Aneuploidy is related to lower immune infiltration in many types of tumors (Davoli et al., 2017). Consistent with previous findings, high ARS group showed a low degree of immune infiltration, as shown by the results from ssGSEA and CIBERSORT analysis. Subsequent scRNA-seq data concerning CellChat analysis uncovered that high ARS cell group received and sent communication signals via SPP1(ITGA4-ITGB1) and MK(MDK-NCl) signaling pathways. Intriguingly, these two pathways help shape a tumor immune barrier (Liu et al., 2023a) to develop an immunosuppressive environment in tumor (Yu et al., 2023). This finding may explain the apparently poor prognosis and less active response of LUAD patients to immunotherapy at molecular level.

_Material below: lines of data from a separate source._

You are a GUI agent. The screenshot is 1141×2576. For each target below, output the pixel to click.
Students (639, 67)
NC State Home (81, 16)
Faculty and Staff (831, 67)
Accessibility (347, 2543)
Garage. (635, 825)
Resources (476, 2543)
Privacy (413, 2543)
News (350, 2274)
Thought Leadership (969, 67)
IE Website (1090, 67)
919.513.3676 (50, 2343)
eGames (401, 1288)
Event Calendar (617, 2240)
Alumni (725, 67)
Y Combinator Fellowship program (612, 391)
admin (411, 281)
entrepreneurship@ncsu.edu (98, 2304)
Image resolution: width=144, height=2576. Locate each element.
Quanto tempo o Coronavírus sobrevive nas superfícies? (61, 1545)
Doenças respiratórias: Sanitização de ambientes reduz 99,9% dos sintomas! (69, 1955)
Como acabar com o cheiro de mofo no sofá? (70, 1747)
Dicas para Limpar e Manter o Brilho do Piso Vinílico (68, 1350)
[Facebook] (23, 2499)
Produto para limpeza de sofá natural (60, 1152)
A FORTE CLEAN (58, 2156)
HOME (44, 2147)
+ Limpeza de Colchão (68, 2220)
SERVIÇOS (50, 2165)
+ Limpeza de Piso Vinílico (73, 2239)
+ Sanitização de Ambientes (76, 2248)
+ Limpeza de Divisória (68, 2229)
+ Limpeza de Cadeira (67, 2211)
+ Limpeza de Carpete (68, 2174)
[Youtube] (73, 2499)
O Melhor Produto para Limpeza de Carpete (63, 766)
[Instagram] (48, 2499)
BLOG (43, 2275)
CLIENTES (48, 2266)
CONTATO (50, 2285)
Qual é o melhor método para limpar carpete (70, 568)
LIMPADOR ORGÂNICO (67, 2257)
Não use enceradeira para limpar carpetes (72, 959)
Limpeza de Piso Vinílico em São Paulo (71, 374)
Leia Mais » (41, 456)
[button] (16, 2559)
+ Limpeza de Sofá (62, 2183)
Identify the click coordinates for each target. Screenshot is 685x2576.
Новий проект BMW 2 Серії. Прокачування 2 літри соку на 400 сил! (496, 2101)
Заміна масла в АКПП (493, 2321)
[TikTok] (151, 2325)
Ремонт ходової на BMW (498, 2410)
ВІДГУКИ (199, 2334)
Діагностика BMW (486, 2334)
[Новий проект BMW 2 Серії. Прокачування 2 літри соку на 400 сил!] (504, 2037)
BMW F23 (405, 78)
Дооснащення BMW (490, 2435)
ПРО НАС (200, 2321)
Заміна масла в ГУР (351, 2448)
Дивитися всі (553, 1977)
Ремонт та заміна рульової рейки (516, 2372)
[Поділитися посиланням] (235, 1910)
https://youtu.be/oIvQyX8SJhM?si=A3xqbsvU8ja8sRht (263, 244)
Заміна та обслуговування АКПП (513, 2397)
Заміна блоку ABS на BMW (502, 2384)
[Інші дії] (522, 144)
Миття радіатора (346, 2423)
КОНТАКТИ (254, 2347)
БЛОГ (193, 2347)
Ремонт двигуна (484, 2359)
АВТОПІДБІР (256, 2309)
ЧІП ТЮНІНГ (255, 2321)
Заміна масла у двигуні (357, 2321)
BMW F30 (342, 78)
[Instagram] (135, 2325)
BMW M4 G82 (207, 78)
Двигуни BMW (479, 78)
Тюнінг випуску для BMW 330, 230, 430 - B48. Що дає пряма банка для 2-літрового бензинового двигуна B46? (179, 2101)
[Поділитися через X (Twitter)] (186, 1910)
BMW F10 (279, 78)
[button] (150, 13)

Despite these interesting findings, there are also some limitations to this study. Firstly, the expression of the aneuploidy-related genes should be detected at protein level. In addition, the communication pathways between cancer and immune cells were obtained via bioinformatics algorithms and further verification is needed. Moreover, the effect of the prognostic genes in LUAD is required to be confirmed by in vivo validation. Finally, as all the data were obtained based on public databases, future work is encouraged to use a larger sample size to confirm the accuracy of the present findings.
Conclusions
To conclude, we analyzed the bulk and scRNA-seq data related to aneuploidy in LUAD. An independent ARS signature for predicting LUAD patient’s prognosis was established. The viability of the ARS model genes to predict the prognosis and progression of LUAD was tested by performing a series of cellular experiments, and the key ARS-related genes contributing to the malignant phenotypes of LUAD were mined. Our study provided a new direction for the biomarker research in LUAD, and confirmed that the ARS model can help improve the current personalized treatment for LUAD patients, especially in the selection of chemotherapeutic agents and immunotherapy strategies.
Supplemental Information
Validation the independence of RAS signature in clinic prognosis.
(A-B) Univariate and Multivariate Analysis of Clinical Characteristics and Riskscore in the TCGA Cohort. (C) TCGA queue-validated model of the nomogram. (D-E) Univariate and Multivariate Analysis of Clinical Characteristics and Riskscore in the GSE30219 Cohort. (F) GSE30219 queue-validated model of the nomogram.